YOUR ASSIGNMENT → Below are some records; quote exactly the lines from the one that contains "You are a GUI" through the one that contains "Events (909, 518)", inclusive, and no others.

MATERIAL PROVIDED →
----

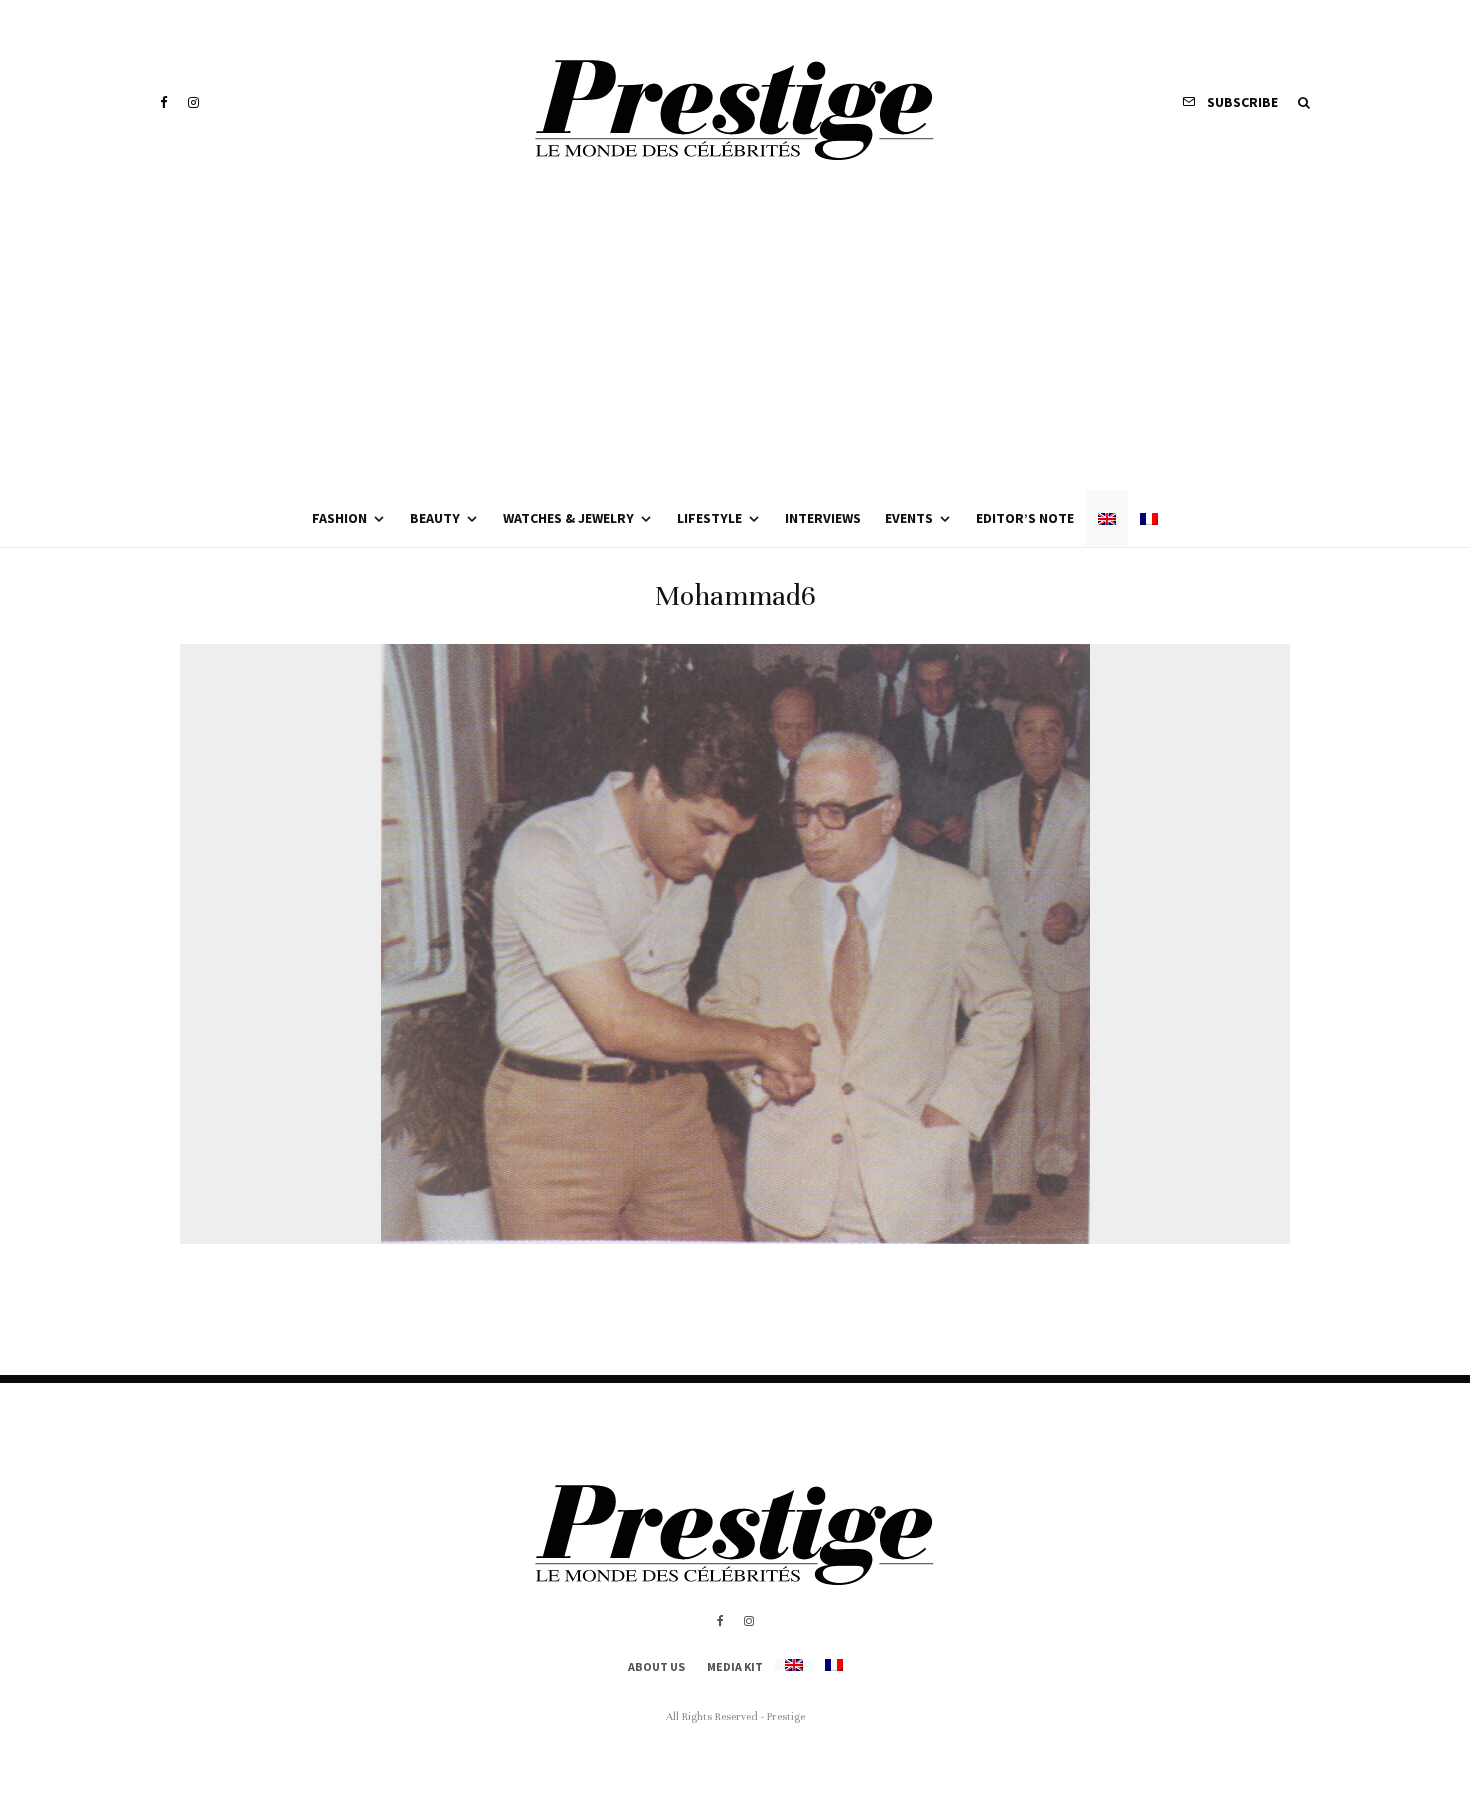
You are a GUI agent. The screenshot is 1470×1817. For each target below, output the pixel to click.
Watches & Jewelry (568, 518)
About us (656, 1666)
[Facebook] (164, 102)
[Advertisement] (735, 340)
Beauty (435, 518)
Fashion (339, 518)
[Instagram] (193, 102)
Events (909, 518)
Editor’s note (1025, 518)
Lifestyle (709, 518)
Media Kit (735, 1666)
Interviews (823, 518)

----

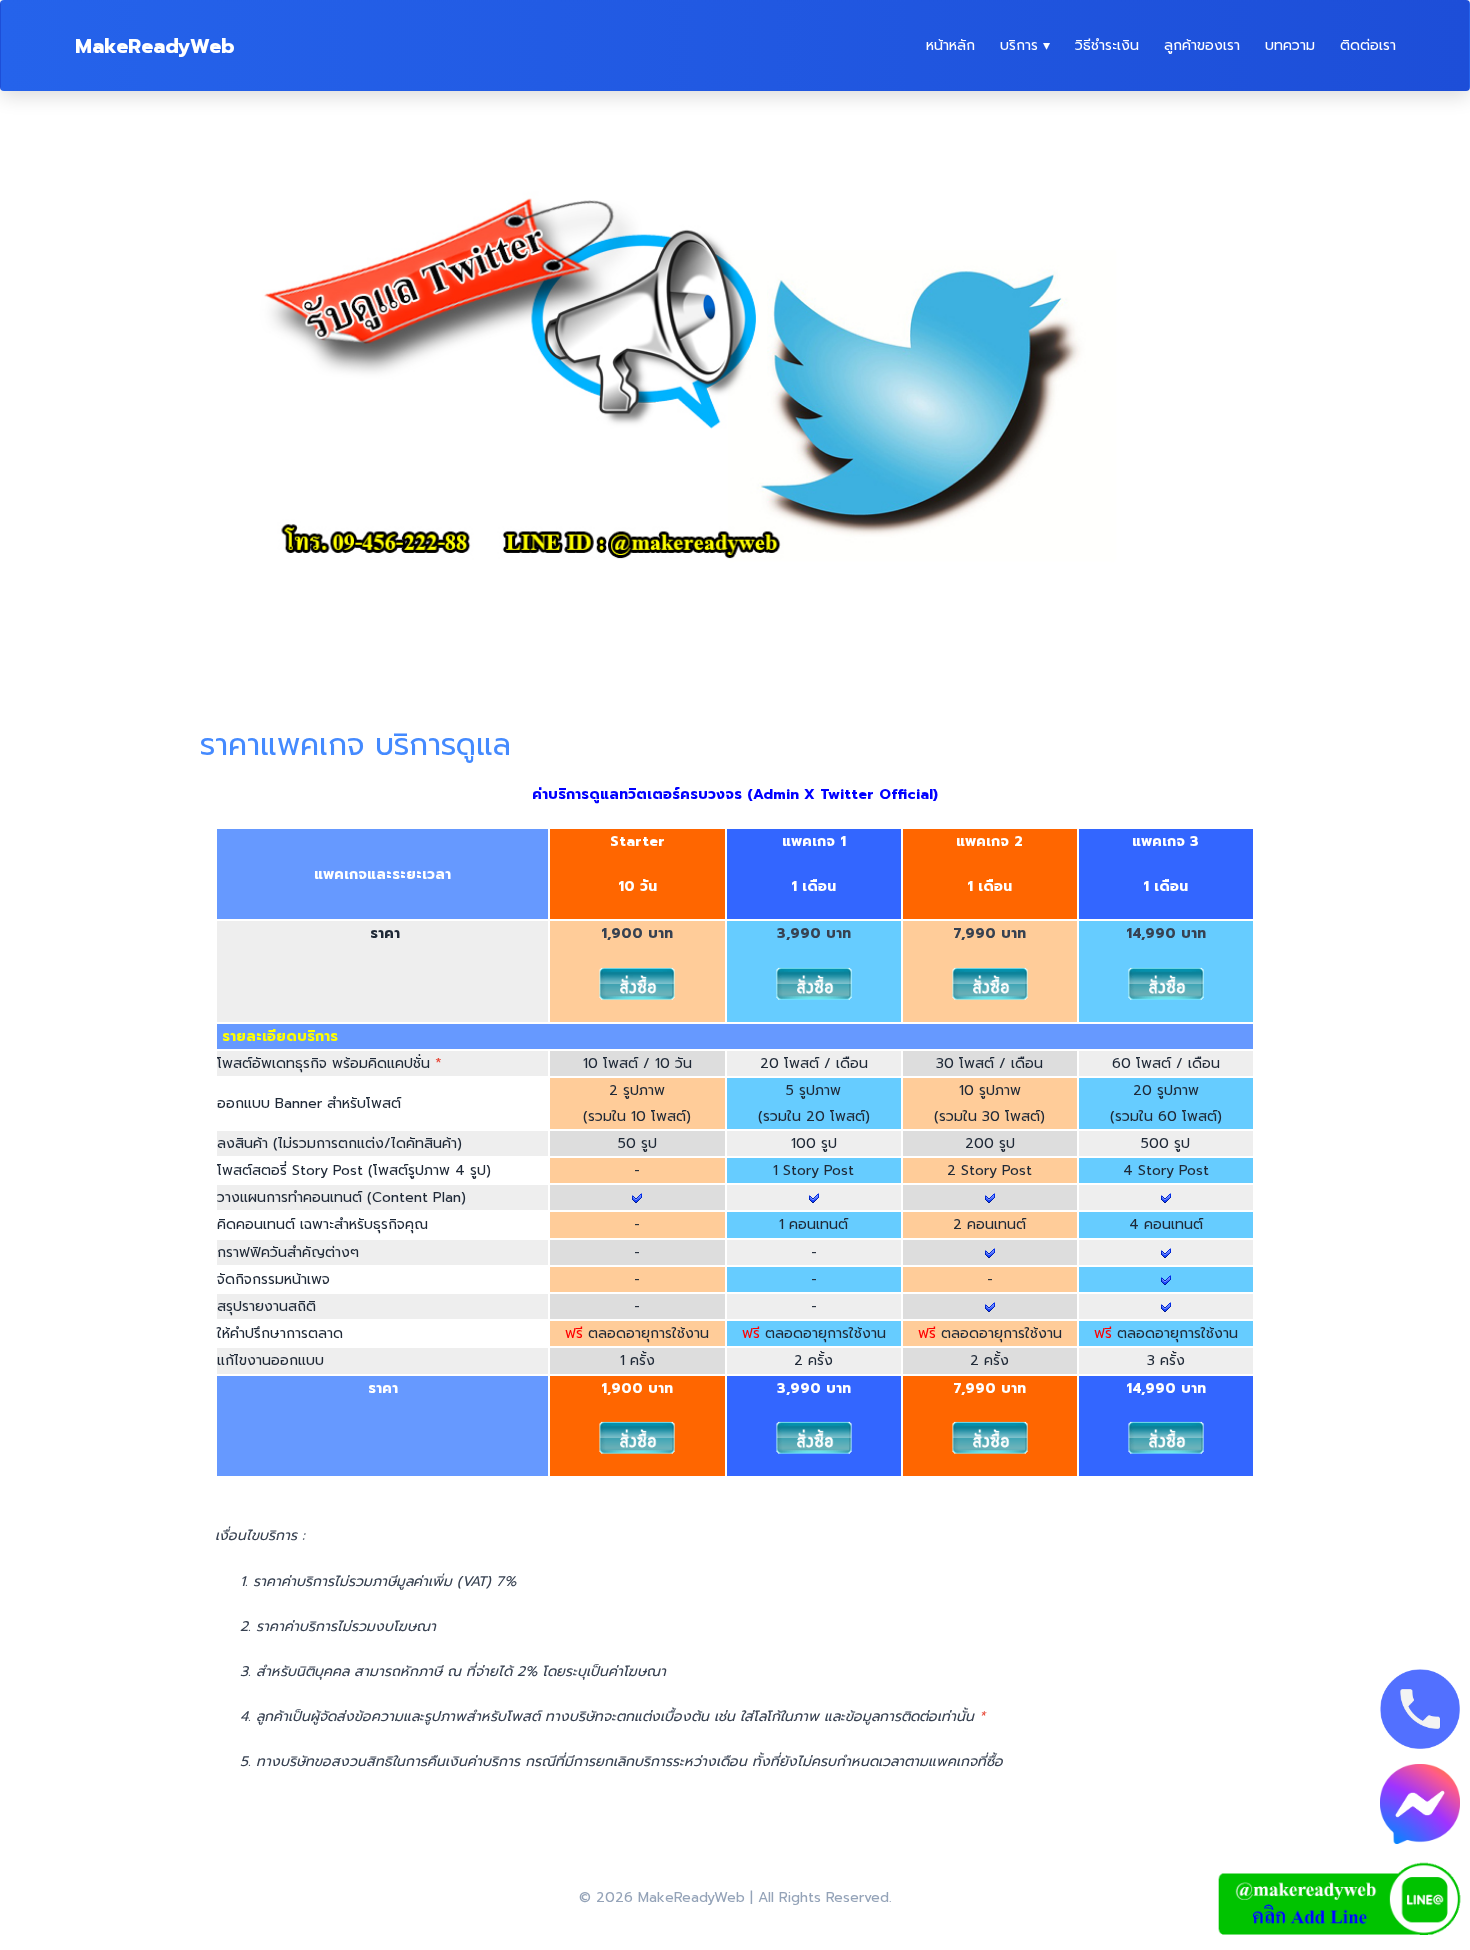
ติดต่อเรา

----

ANSWER TO THIS TASK →
You are a GUI agent. The screenshot is 1470×1817. For each target below, output the pixel to click.
Watches & Jewelry (568, 518)
About us (656, 1666)
[Facebook] (164, 102)
[Advertisement] (735, 340)
Beauty (435, 518)
Fashion (339, 518)
[Instagram] (193, 102)
Events (909, 518)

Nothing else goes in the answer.